Nasıl bir dikkat bu? Gücünü iradeden (bunun tanımı, bir düşüncenin, varlığın tüm diğer yanları üzerinde hakimiyetini ilan etmesiyse) almayan bir türü. İrade bu haliyle zorbaca. İç dinamikleri, ilişkileri hiç gözetmeden dışarıdan ve tepeden dayatılan “gerek”lere dayanıyor. Uyulmadığı, başkaldırıldığında suçlama-suçlanma şamarlarını indiriyor. Ve suçlama, utanma, hiçbir zaman olumlu, kalıcı bir değişime yol açmıyor. Açılabilecek bütün yolları, neden olduğu pasif agresif bir ayak direme, günü kurtarma ve suçlayan yandan saklanma dürtüsüyle baştan kapıyor.

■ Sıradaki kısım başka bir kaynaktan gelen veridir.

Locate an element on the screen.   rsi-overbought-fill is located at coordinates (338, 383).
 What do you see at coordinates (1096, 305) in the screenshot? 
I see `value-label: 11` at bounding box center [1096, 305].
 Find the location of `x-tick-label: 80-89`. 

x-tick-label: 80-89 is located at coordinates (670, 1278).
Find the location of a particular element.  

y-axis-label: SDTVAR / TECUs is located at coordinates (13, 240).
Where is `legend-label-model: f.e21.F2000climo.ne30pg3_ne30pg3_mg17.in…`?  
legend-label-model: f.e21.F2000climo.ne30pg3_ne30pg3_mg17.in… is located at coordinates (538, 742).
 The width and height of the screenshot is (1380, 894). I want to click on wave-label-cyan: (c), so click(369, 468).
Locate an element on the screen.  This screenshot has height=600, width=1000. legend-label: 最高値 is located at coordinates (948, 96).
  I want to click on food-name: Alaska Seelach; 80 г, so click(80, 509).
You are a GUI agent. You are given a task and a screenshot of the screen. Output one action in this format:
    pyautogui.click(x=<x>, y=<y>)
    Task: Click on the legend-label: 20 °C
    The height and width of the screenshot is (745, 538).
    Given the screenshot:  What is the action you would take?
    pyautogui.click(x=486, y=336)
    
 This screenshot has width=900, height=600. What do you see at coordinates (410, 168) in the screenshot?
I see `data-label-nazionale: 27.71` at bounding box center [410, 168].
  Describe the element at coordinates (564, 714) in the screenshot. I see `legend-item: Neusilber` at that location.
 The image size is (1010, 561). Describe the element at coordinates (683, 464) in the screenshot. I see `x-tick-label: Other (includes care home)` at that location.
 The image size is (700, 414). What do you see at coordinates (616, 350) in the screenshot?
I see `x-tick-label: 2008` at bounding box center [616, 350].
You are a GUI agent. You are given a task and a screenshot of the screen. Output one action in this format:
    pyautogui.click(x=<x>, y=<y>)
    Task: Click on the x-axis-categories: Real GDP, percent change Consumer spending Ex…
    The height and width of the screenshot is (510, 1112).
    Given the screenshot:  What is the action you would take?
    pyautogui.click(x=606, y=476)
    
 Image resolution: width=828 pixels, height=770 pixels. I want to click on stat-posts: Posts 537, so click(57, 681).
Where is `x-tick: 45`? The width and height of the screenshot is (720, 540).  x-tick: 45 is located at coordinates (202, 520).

İrade, insanın kendini zorba lideriyle bir tek parti yönetimine teslimi gibi. Bir süre ite dürte gitse de eninde sonunda kırılmalar, yabancılaşma ve isyan başlıyor.

Oysa işe yarar ve sürdürülebilir değişim tam tersi yönden geliyor. Dıştan (içselleştirilmiş dış bakıştan) içe değil, içten dışa bakışla. Onun için de ezberlerin, savunma-saldırının bir kenara çekilmesi ve insanın kendiyle belki hiç kurmadığı kadar yakın, dolaysız bir ilişki kurmasıyla. Burada eleştiri, hesap sorma, suçlama, kınama, yargılar yok. Bir can dostunun yanında oturmak gibi. Onu onda anlamaya çalışırım. Can kulağıyla dinler, aklımdan fikrimden önce varlığımı sunarım. İlgim, dikkatim kendiliğindendir.

İşte kendimle de öyle bir ilişki başladığında ortaya çıkan dikkat, kast ettiğim. Katıksız bir anlama isteğinden doğan ilgi, merak, gerçek bir içe bakış ve iletişimle sahne canlanmaya başlıyor. Anlayışsız bir tahakküm eğilimi (insanın dayatmacı iradeyle kendine iş yaptırmaya çalışması), gönüllü bir işbirliğinde eriyor. Peşinen kırbacını önce kendine, sonra herkese, her şeye indiren yargıç, sesler arasında bir ses haline geldikçe göze indirdiği perde kalkıyor. Böyle bir yakınlaşma, insanın iç aleminden dışa yayılıyor.


Beslendikçe, önü açıldıkça ivmelenen, kendiliğinden gelişen böyle bir dikkat, senden enerji istemek yerine sana enerji veriyor.